As the boos rang around the Stadium of Light after Sunderland’s demoralising defeat against QPR, questions were again asked of manager Gus Poyet. The fans have every right to be frustrated, however I feel sacking Poyet would represent a huge mistake in the long term future of the club.

This is not to say that Poyet is beyond reproach. Tuesday’s home defeat at QPR was a huge comedown after the momentum generated from recent good results against Burnley, Fulham and Swansea. Defensively the team lacked shape and for the first half hour Sunderland failed to significantly test Rob Green in the QPR goal and although he made number of impressive saves kept The Black Cats at bay in the second half, their performance still left a lot to be desired. This continues a worrying trend of uninspiring home performances, with just two victories coming at the Stadium of Light all season.

Even more bizarre is Poyet’s attitude towards the fans in recent weeks. After numerous sell outs away from home and crowds at home averaging in excess of 40,000 you might have thought the Head Coach would be quick to praise the supporters for their patience and for sticking by the club. Instead he has made a series of ill-advised media comments regarding the supporters, including claims that the supporters are “living in the past” and would prefer to see Sunderland play kick and rush style football.

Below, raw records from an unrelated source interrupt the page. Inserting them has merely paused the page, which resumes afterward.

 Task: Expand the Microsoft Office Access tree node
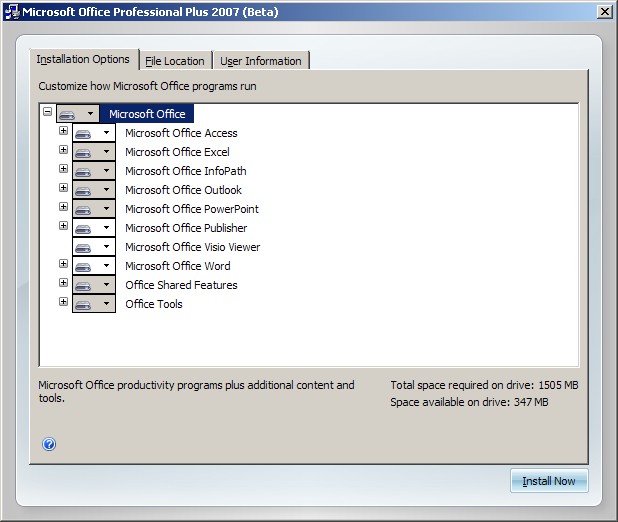click(x=63, y=132)

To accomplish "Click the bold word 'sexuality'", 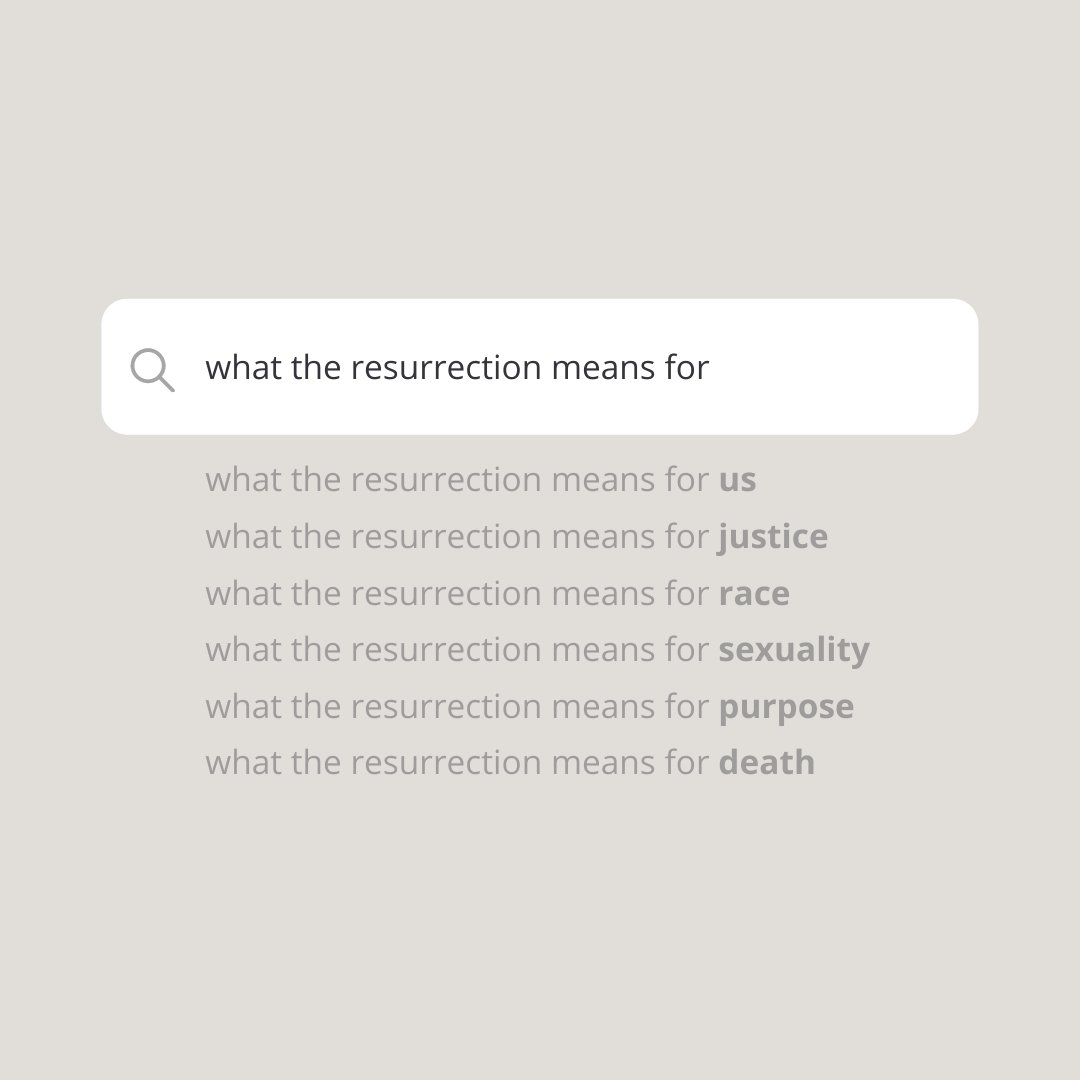I will pyautogui.click(x=794, y=650).
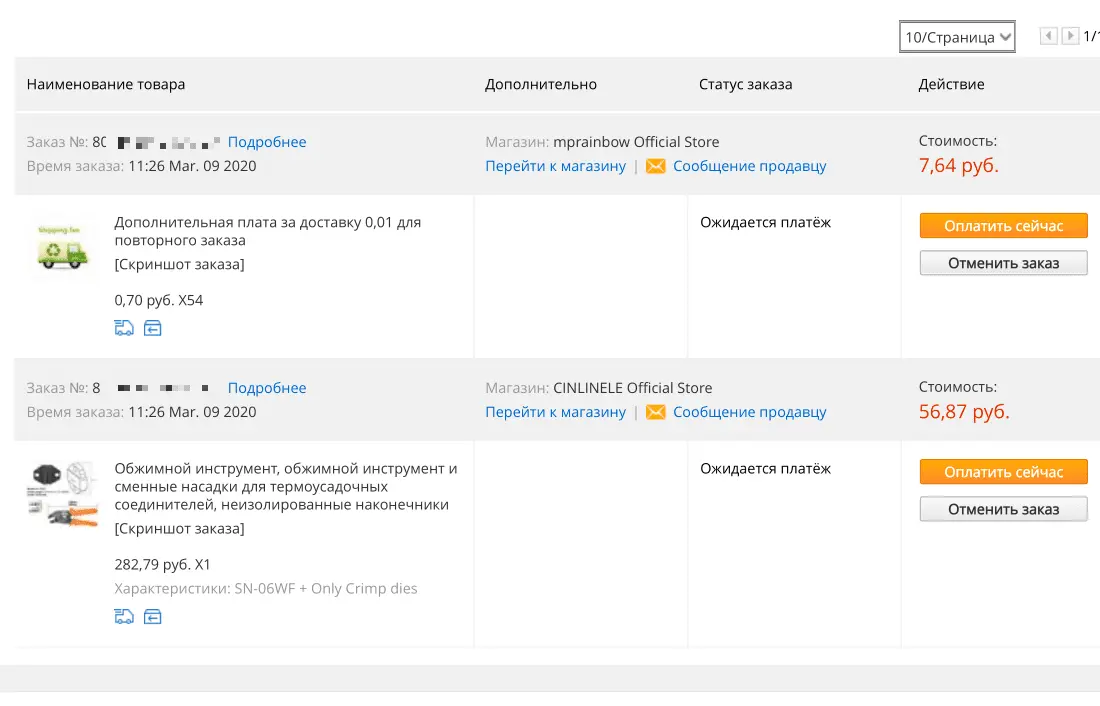Go to next page with right arrow
Image resolution: width=1100 pixels, height=706 pixels.
[x=1070, y=36]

Although some of these quotes have been taken out of context in the media, the last thing that Sunderland fans want to hear after witnessing a mere seven league home wins under Poyet, is that they are in any way to blame for the club’s plight. In fact, in comparison to most clubs, the supporters have remained very calm and patient throughout this run of form. Of course there has been frustration, but after such a poor return even Ghandi would have punched someone by now.

Despite these factors however, the club can ill-afford to make yet another change of manager. The first, crucial point to remember is that the situation, although not ideal is nowhere a disaster as things stand. Sunderland currently sit outside the relegation zone and still have the majority of the bottom half of the league to play at home. Although Poyet has struggled to get results against the teams around us at the Stadium of Light, he still has done enough as Sunderland Head Coach to have earned the opportunity to attempt to address this sequence.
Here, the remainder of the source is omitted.